Can someone please explain to me what is going on with the releases. I'm on 9.355-1 and had 4 updates listed. I didn't apply these because I saw some horror stories happening to people running HA while updating these. I noticed emails recently about some new releases, when I now look I have only 2 updates listed. Is Sophos periodically pulling (removing) some of these?
From the command line: ls /var/up2date/sys
If you have 9.355-to-9.356 and 9.356-to-9.404, that's because the Up2Date process deleted 9.355-to-9.400, 9.400-to-9.401, 9.401-to-9.402 and 9.402-to-9.403. On 6/23, these were deleted and then replaced by 9.355-to-9.356 and 9.356-to-9.404.
Cheers - Bob
I had some issues last week because, as Bob explained, the update chain was updated on 6/23 and, for some reason, my master nodes had their update files updated, but my slave nodes did not.

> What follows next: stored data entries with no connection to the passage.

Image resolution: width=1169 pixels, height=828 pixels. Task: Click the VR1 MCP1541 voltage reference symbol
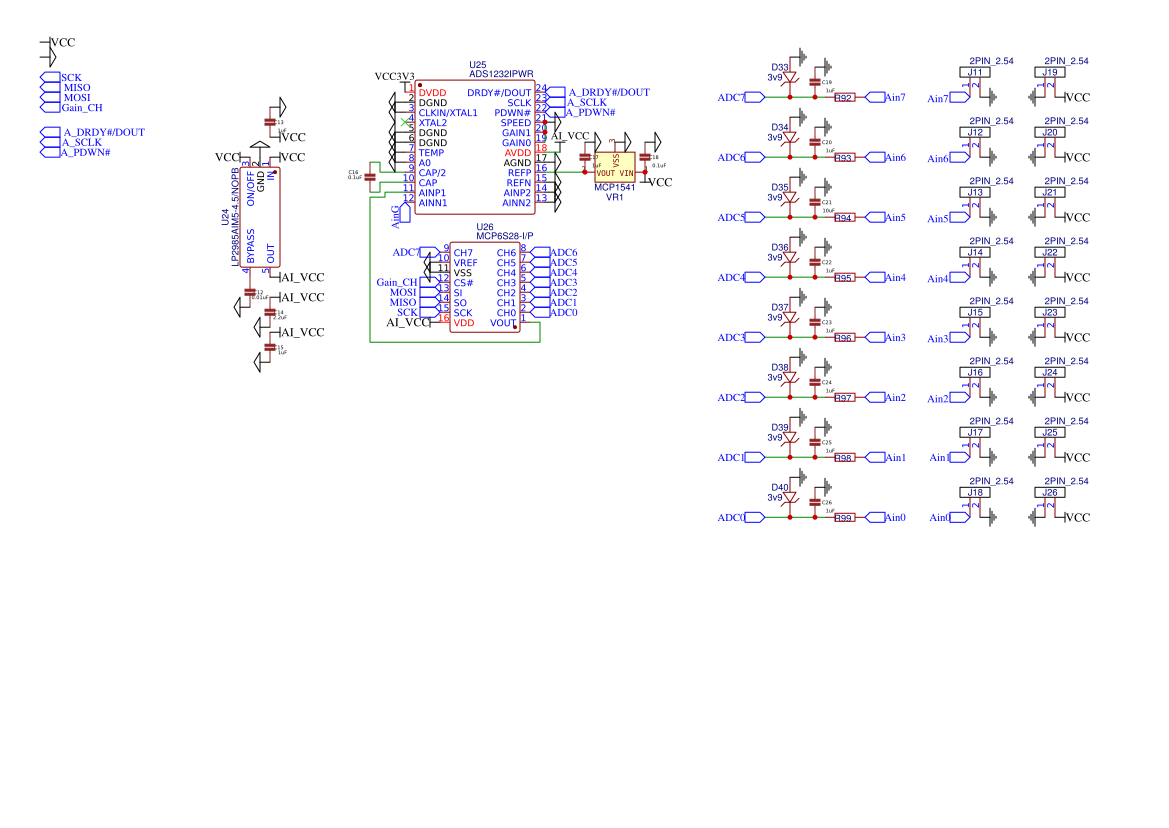pos(615,168)
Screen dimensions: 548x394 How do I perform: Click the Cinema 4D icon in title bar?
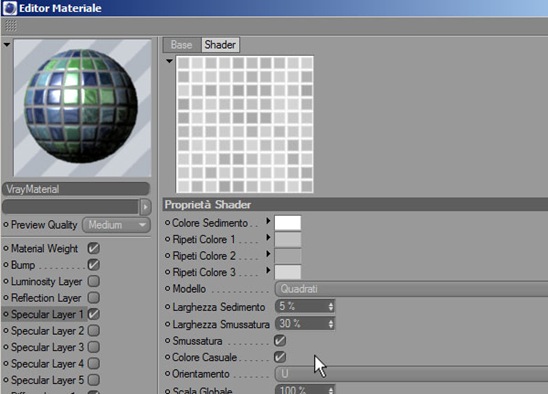coord(9,8)
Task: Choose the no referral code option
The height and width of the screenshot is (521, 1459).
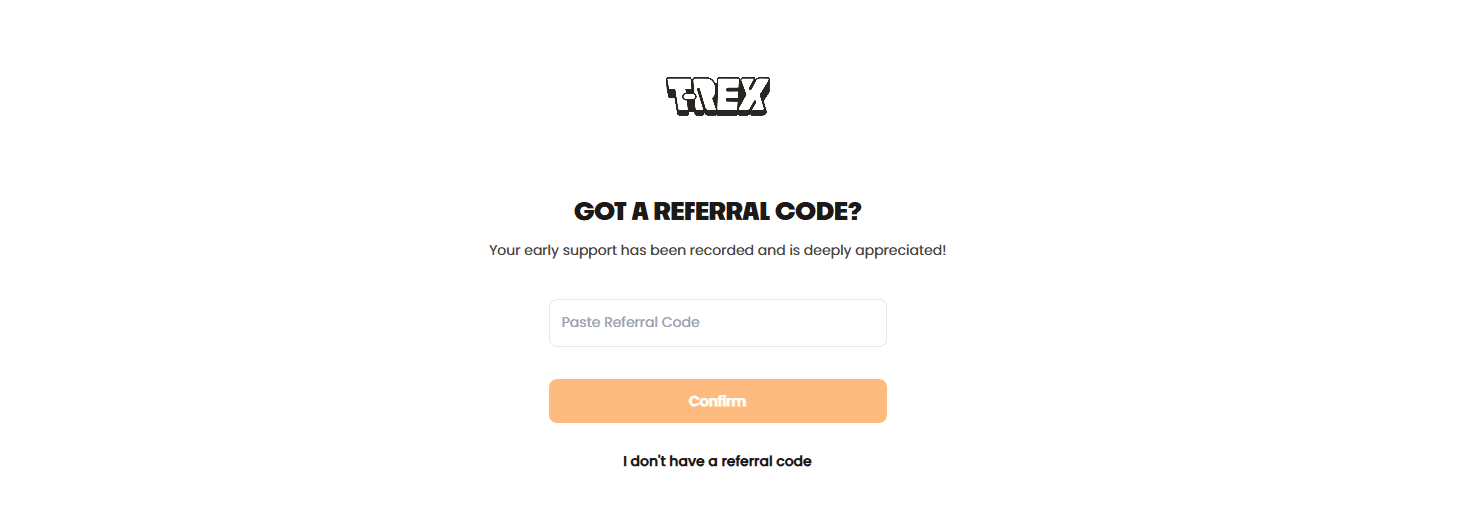Action: (x=717, y=461)
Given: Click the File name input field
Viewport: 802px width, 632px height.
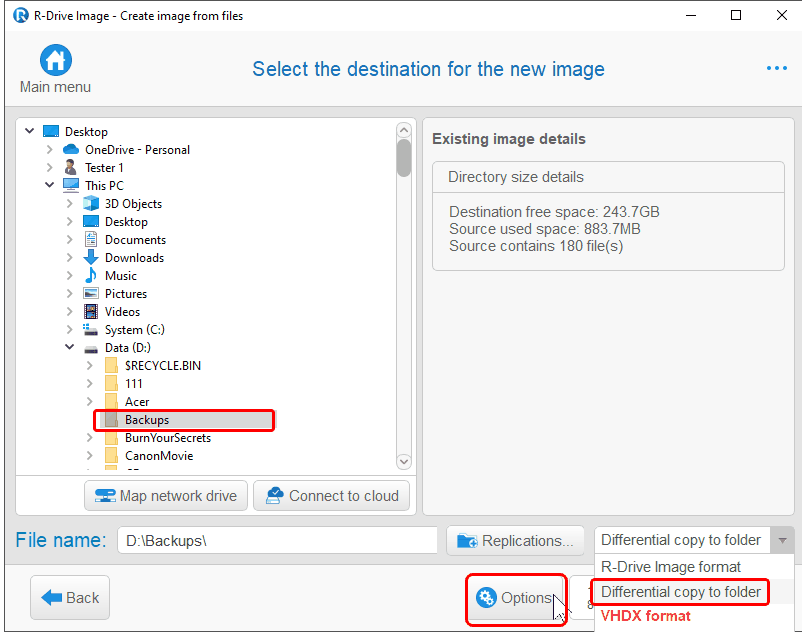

Yesterday I had an slave node with this behavior and it was self corrected by rebooting the slave node. I think this forced a resync (obviously), and up2date files were redownloaded, this time with the correct chain of updates. To check, do this:
1) SSH into your master node
2) run ls /vas/update/sys
3) there should be two files: one for update 9.355-to-9.356 and another to update 9.356-to-9.404
4) run ha_utils ssh (ths will log you into the slave node)
5) run ls /vas/update/sys again. This time, the output will be the up2date files on your slave node
6) if the files are the same as on the master node, go ahead and up2date, it will work just fine
7) if the up2date files differ on master and slave node, try rebooting your slave node through "Management / High Availability" on WebAdmin. This will force a resync, and the up2date files should be redownloaded on the slave node
8) Just to be sure, repeat steps 1, 4 and 5. The up2files on the slave node should match the ones on the master node by now, and you can safely update your cluster.
Regards - Giovani
I have a similar problem with two couples of UTM in HA mode with reserved configuration.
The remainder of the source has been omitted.